Sehr geehrte Damen und Herren,
Am 27. Januar 1945 befreiten Soldaten der Roten Armee die Überlebenden des Vernichtungslagers Auschwitz-Birkenau. Dieser Tag war für die Überlebenden das Ende des Holocaust.
Aber wann und womit begann der Holocaust? Christa Wolf lässt Kassanda in ihrem gleichnamigen Roman sagen: „Wann Krieg beginnt, das kann man wissen, aber wann beginnt der Vorkrieg. Falls es da Regeln gäbe, müsste man sie weitersagen. In Ton, in Stein eingraben, überliefern.“ Wie der Holocaust endete, das weiß man, aber wann begann der Vor-Holocaust?KZ Gedenkstätte Kamenz
Ab Januar 1933 begann in Deutschland die geplante und systematische Ausgrenzung von Juden aus dem öffentlichen Leben. Jüdische Geschäfte wurden boykottiert. In Städten tauchen Parkbänke mit der Aufschrift auf: „Nur für Arier“. Ortseingangsschilder mit der Aufschrift „Hier sind Juden unerwünscht“ wurden aufgestellt. 1935 wurde die Ausgrenzung in den Nürnberger Gesetzen in angebliches Recht festgeschrieben. Juden durften auf offener Straße geschlagen und gedemütigt werden. Jüdische Kinder wurden in der Schule ausgegrenzt. 1938 brannten in Deutschland die Synagogen. Die weiteren historischen Ereignisse sind bekannt. Wir gedenken heute der Opfer dieser fürchterlichen Ausgrenzungspolitik, die in den Gaskammern von Auschwitz und anderen Lagern endete.

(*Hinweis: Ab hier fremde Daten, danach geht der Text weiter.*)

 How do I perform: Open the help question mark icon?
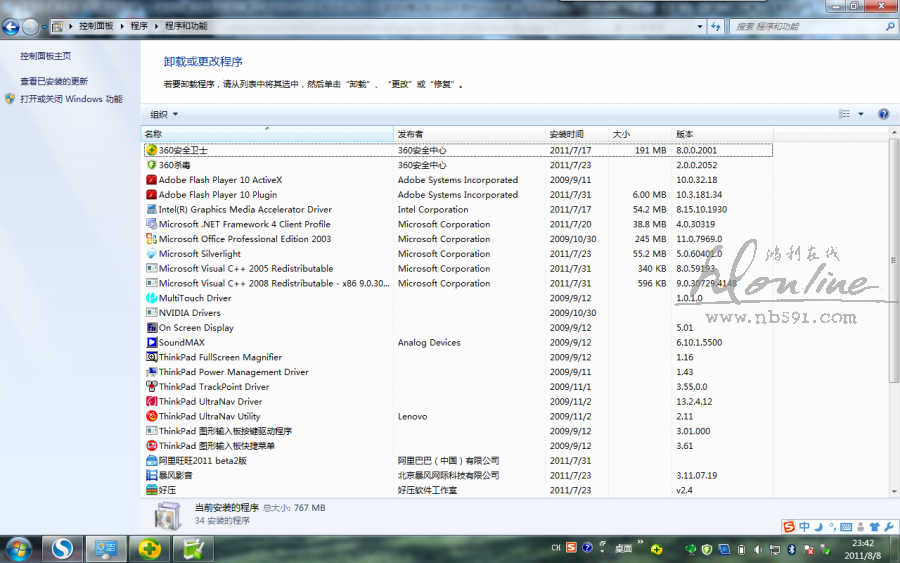pos(883,114)
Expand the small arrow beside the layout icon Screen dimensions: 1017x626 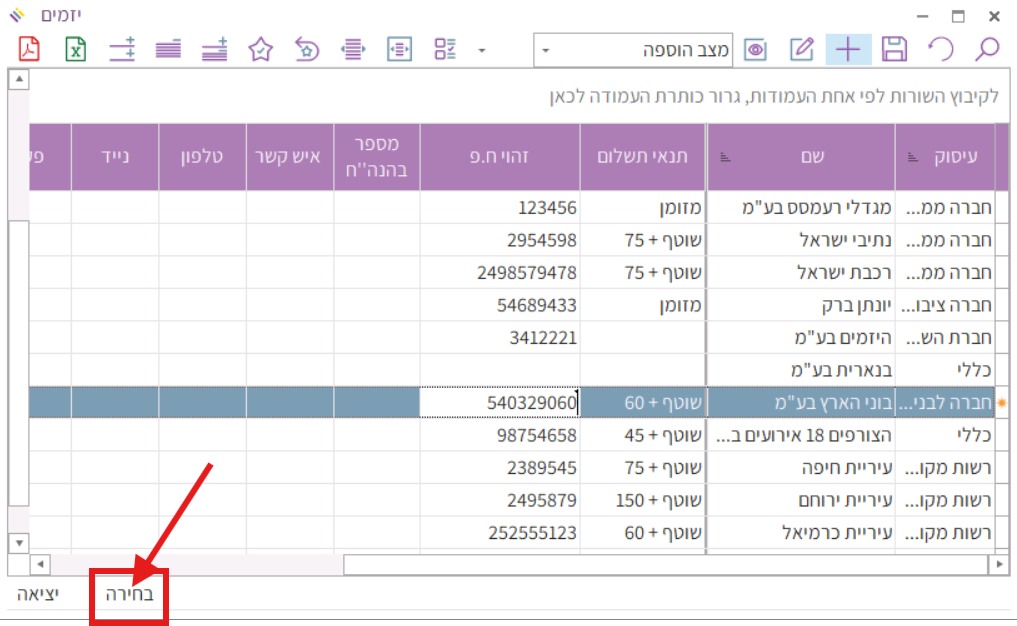click(x=482, y=50)
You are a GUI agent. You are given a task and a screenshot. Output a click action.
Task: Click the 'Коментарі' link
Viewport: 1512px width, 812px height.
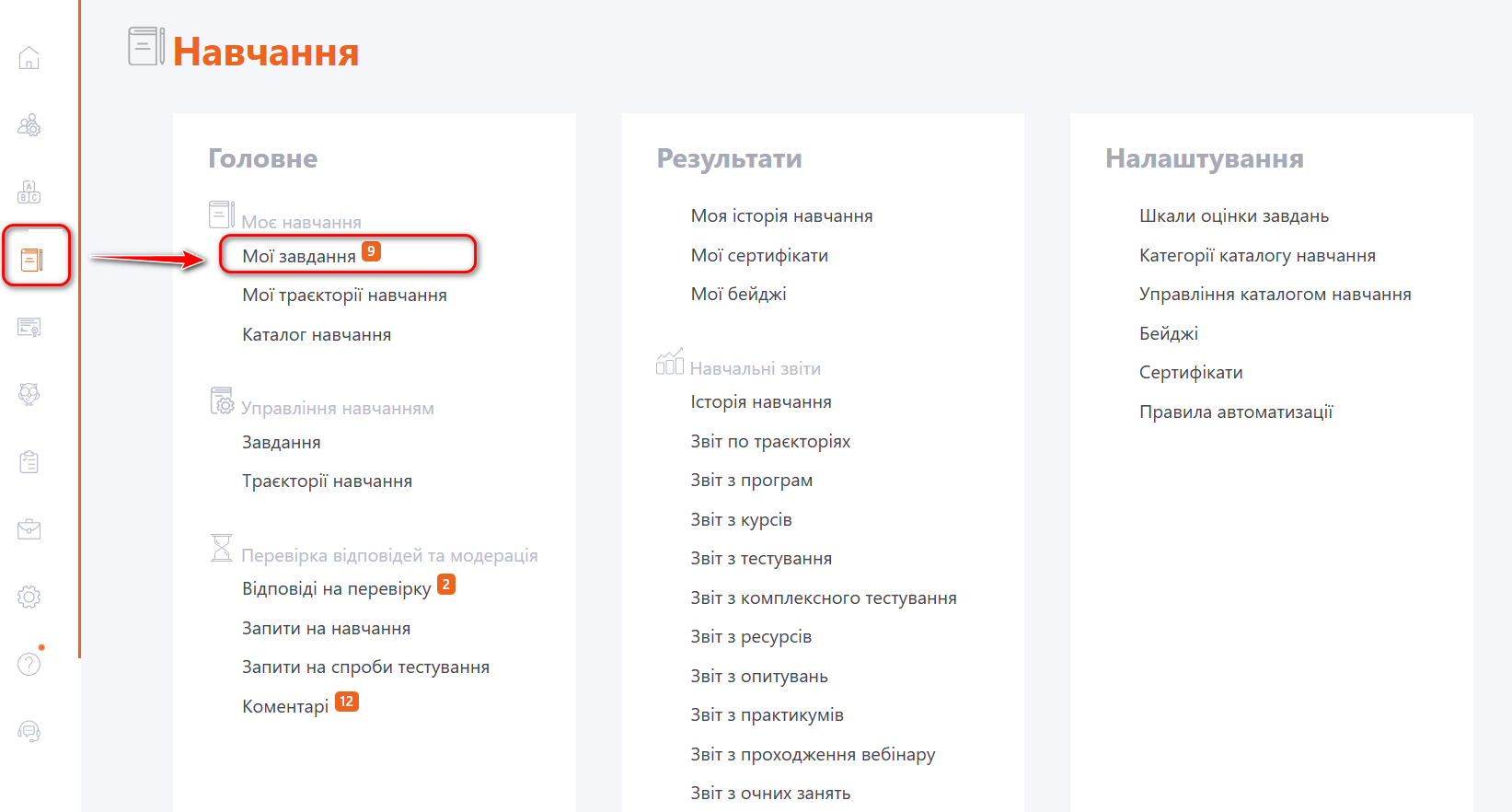point(285,707)
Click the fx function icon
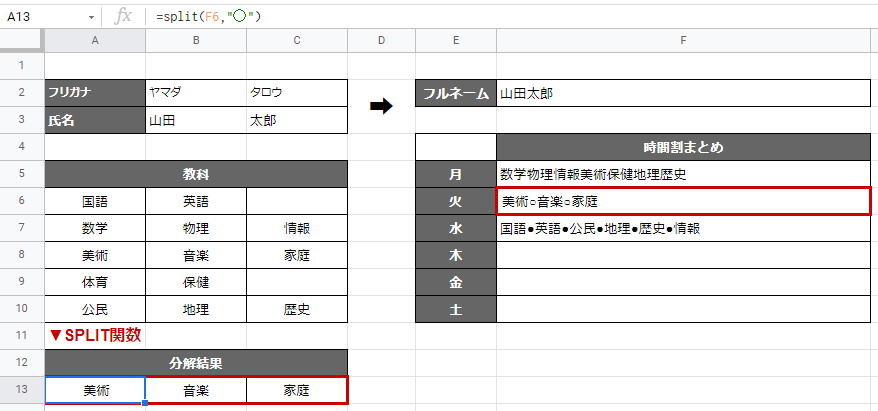878x411 pixels. point(124,16)
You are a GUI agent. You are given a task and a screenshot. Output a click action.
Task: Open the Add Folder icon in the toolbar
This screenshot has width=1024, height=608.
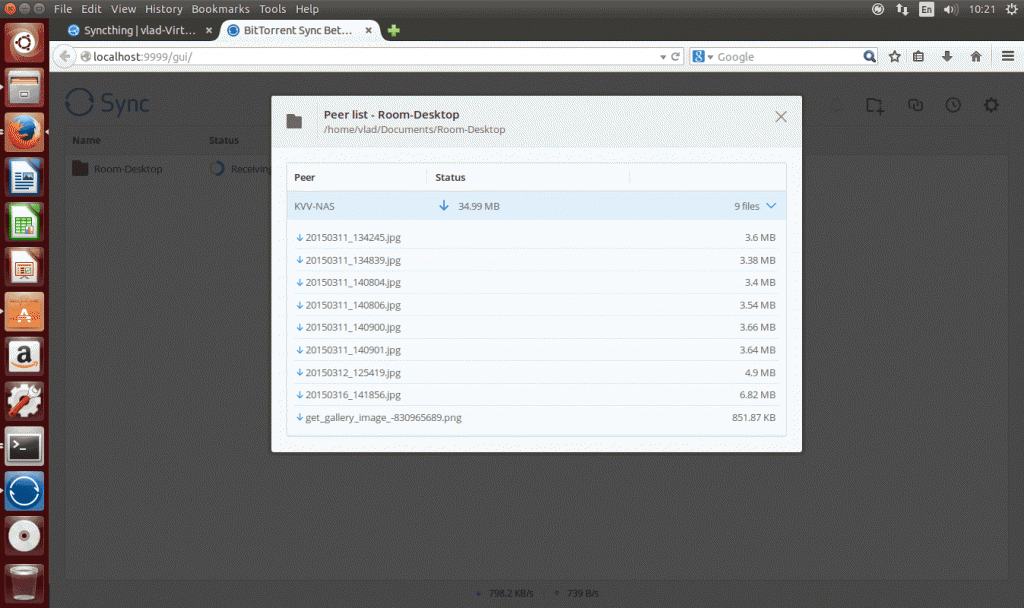click(874, 104)
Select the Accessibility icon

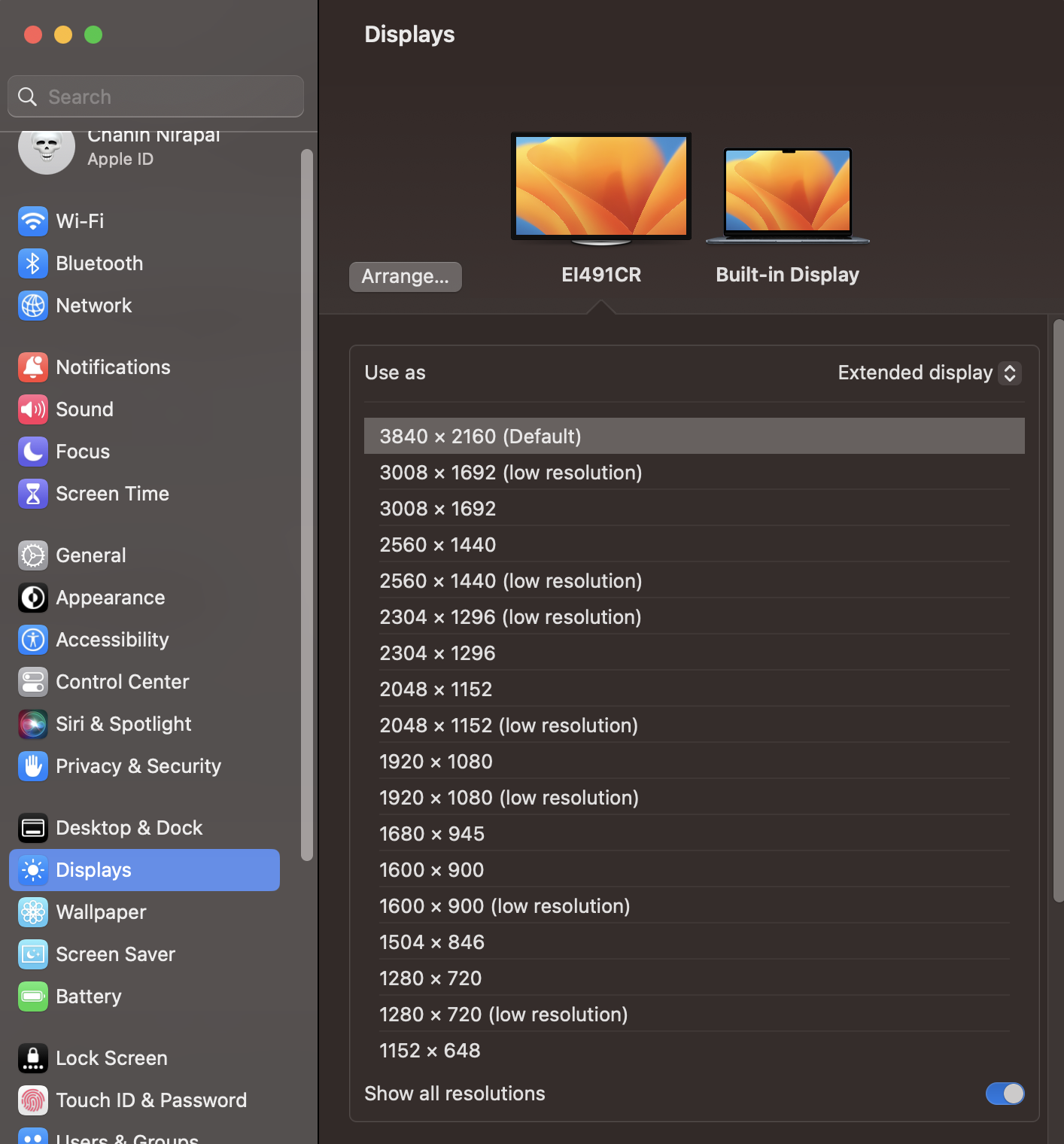33,640

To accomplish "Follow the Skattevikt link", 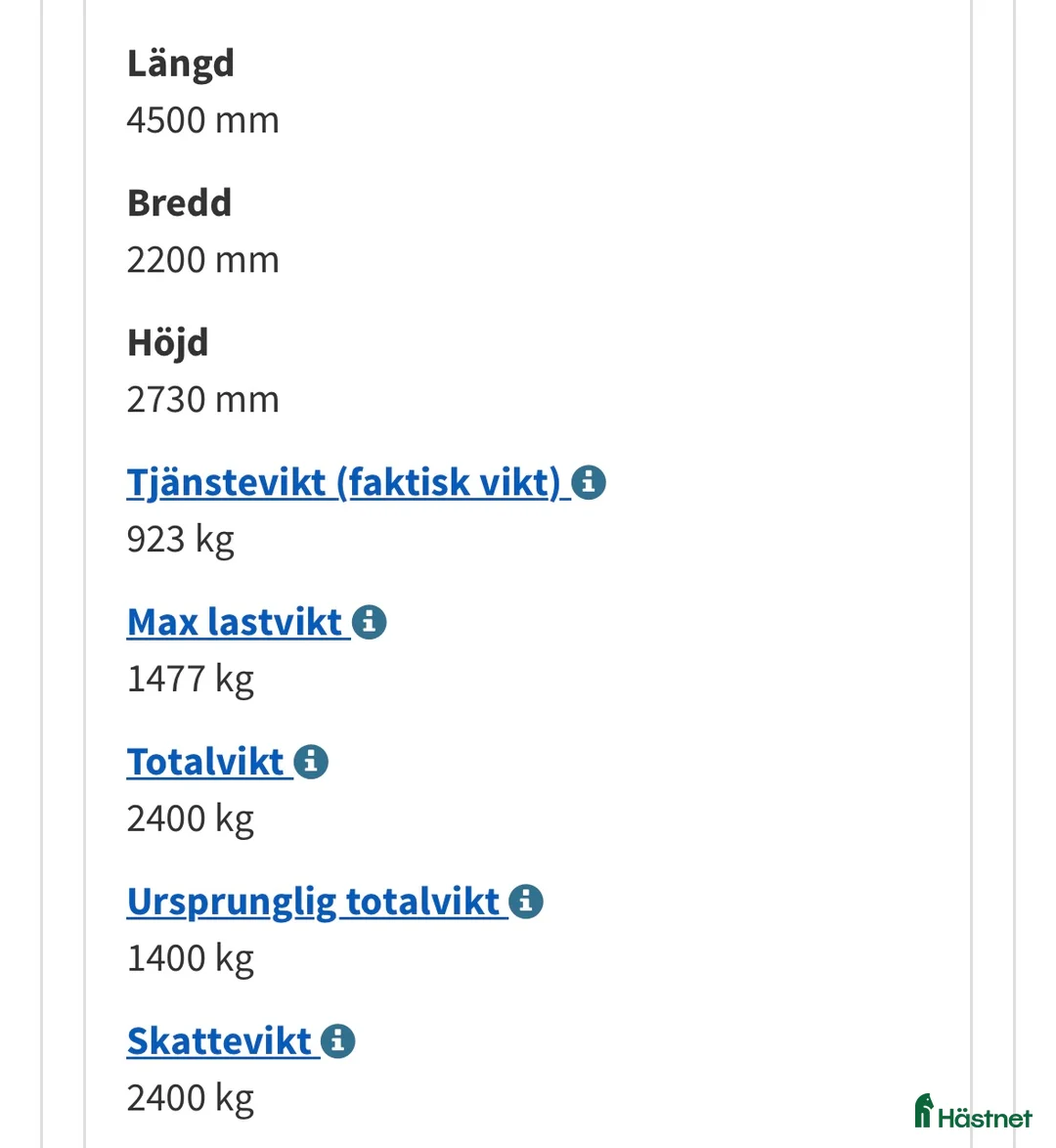I will (x=222, y=1040).
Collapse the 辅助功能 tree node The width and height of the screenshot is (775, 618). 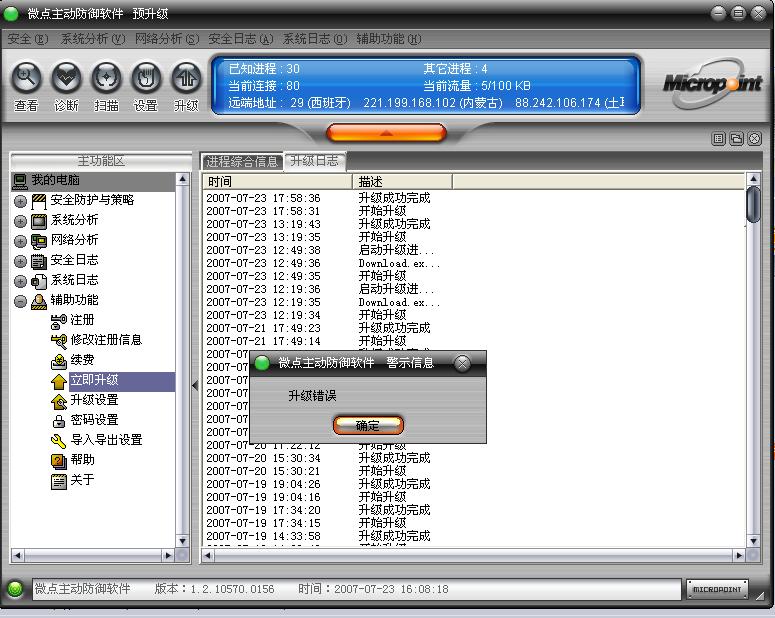tap(20, 301)

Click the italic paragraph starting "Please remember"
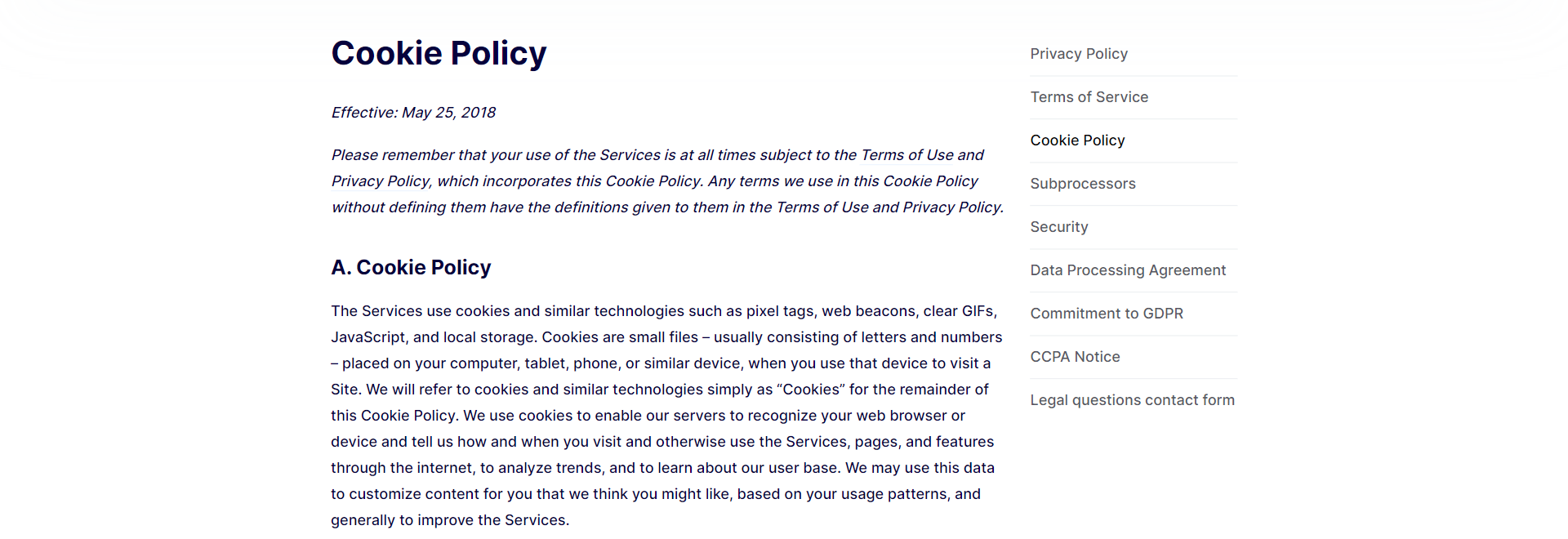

„Wer sich nicht an die Vergangenheit erinnern kann, ist dazu verdammt, sie zu wiederholen.“ Dieser Satz des amerikanischen Philosophen Joseph Santayana mahnt uns, nicht geschichtsvergessen zu werden. Damit verbunden ist der Appell und die Pflicht, aus der Geschichte zu lernen. Haben wir gelernt?
Schaut man sich die Entwicklung in unserem Land an, kann man Zweifel bekommen, ob wirklich aus der Geschichte gelernt wurde. Rostock-Lichtenhagen, Mölln, Hoyerswerda, NSU-Morde. Das sind die markantesten Ereignisse einer langen Kette von rassistisch motivierten Terrorakten. Seriöse Quellen gehen von 184 Tötungsdelikten seit 1990 aus. Damit wird nicht gesagt, dass sich der Holocaust wiederholt, er soll auch nicht relativiert werden. Es geht darum, den Blick auf den Beginn zu richten. Die Opfer dieses neuen Terrors kennt man, die Täter kennt man vielfach noch nicht. Aber wann fängt Terror an?
Im Herbst letzten Jahres wurde eine Asylbewerberin aus Tunesien und ihr 6-jähriges Kind in Bautzen ohne ersichtlichen Grund rassistisch beschimpft und geschlagen. Wo ist der Unterschied zur öffentlichen Demütigung von Juden 1933? Hier geht es nicht um Quantität der Straftaten, sondern hier geht es um das Motiv, um die Geisteshaltung des Täters.
In einer Grundschule in Bautzen haben deutsche Eltern versucht zu verhindern. dass Kinder von Asylbewerbern in die gleiche Klasse gehen, wie das eigene Kind. Fährt man durch kleine Städte – auch hier in der Region – sieht man Bettlaken, auf denen steht: „Asylheim: Nein Danke!“ Was ist dieses Bettlaken anderes als die Ortseingangsschilder 1933: „Hier sind Juden unerwünscht!“?
In einigen Städten werden geplante Unterkünfte für Asylbewerber angezündet oder wie hier in der Nachbarschaft unter Wasser gesetzt. 2014 gab es 158 Gebäudeübergriffe in ganz Deutschland.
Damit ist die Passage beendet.